Shelley Simpson Hoax, 2019

Stainless steel, dimensions variable.

In 1852 it was announced that gold had been found on Waiheke. £100 had been offered to anyone who found gold on the Island, and a man named Merrick was claiming the prize. An investigation team set out to the Island to see whether the claim was legitimate, only to find that it was not, and the event became known as the ‘Waiheke Gold Hoax.’

During the 19th century the hunt for gold in NZ was fierce. Fortunes were made and lost, communities were rapidly built and just as quickly abandoned. If gold had been discovered at Waiheke, it would be a different place today. Waiheke offers other riches; as a holiday destination, a place to make wine, a valued home, a place of refuge, a creative centre and a beautiful natural treasure.

The highly reflective surfaces of Hoax reflect our desires back to us, which in the 19th century may have been the riches available to those who extracted minerals from the Earth. Now in the 21st century we look for solutions to the problems we have inherited directly from the types of behaviour that extractive mining was and is part of. Today, we search for a way to navigate the difficulties of living in the Anthropocene, the geological epoch we now inhabit, when, for the first time, human activity is clearly present in the geological record.

Shelley Simpson

Born in Christchurch. Lives and works in Auckland.

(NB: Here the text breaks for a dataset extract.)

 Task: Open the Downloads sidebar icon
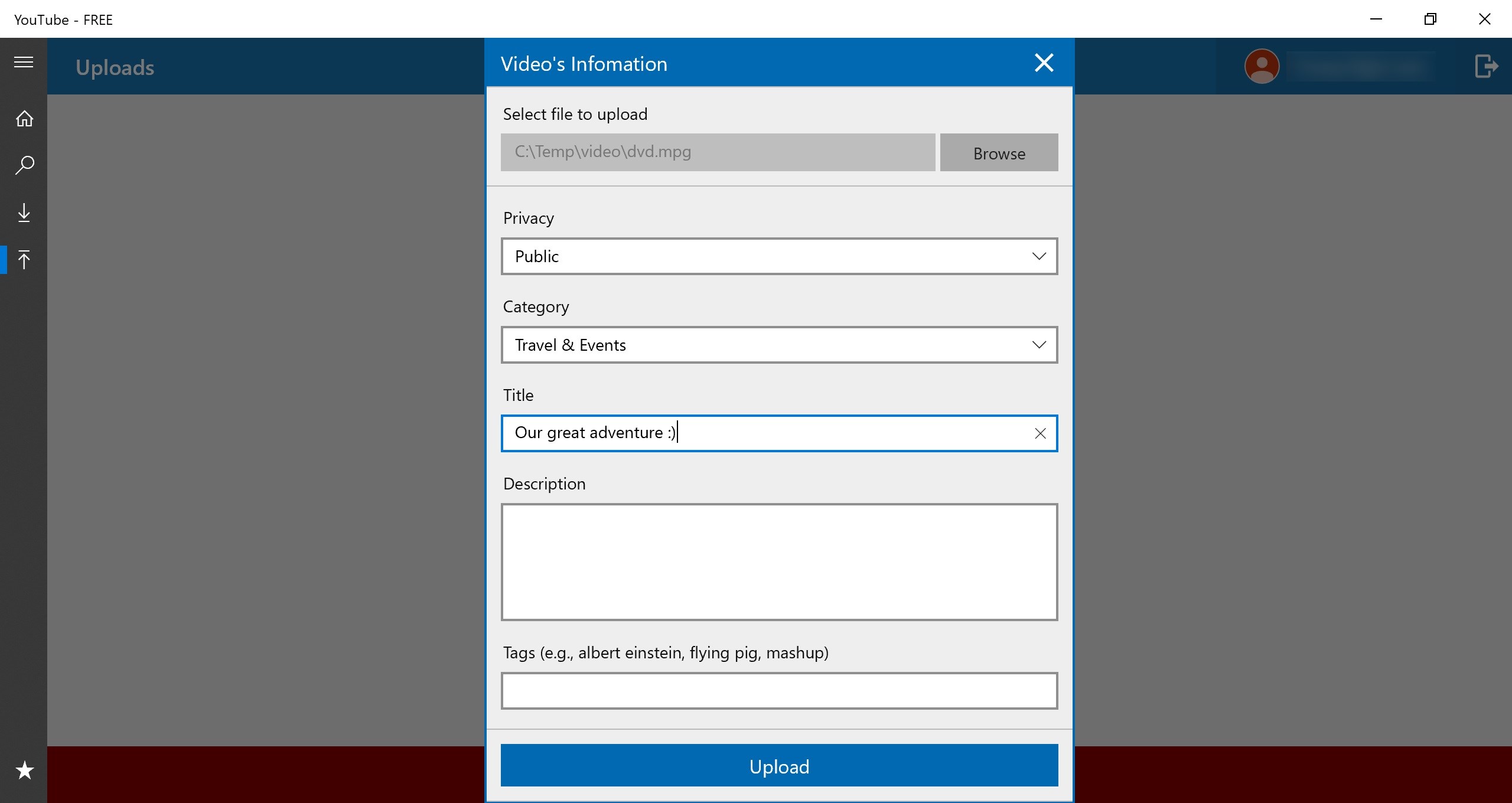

Shelley Simpson considers ideas around ecology and materialism, specifically transformation, cooperation and symbiosis. She works in a variety of media, including sculpture, installation, video and photography. Her recent projects have been based on mining; exploring the complex relationship we have with the land and extractive technologies. In 2018 she was the recipient of a Wild Creations grant from Creative NZ and the Department of Conservation. The grant enabled her to travel to Port Pegasus in Rakiura, Stewart Island to work on a project about a 19th Century tin mining rush.
Shelley received an MFA (First class honours) from Elam in 2016. She is a member of the RM Gallery and Project Space directorial collective.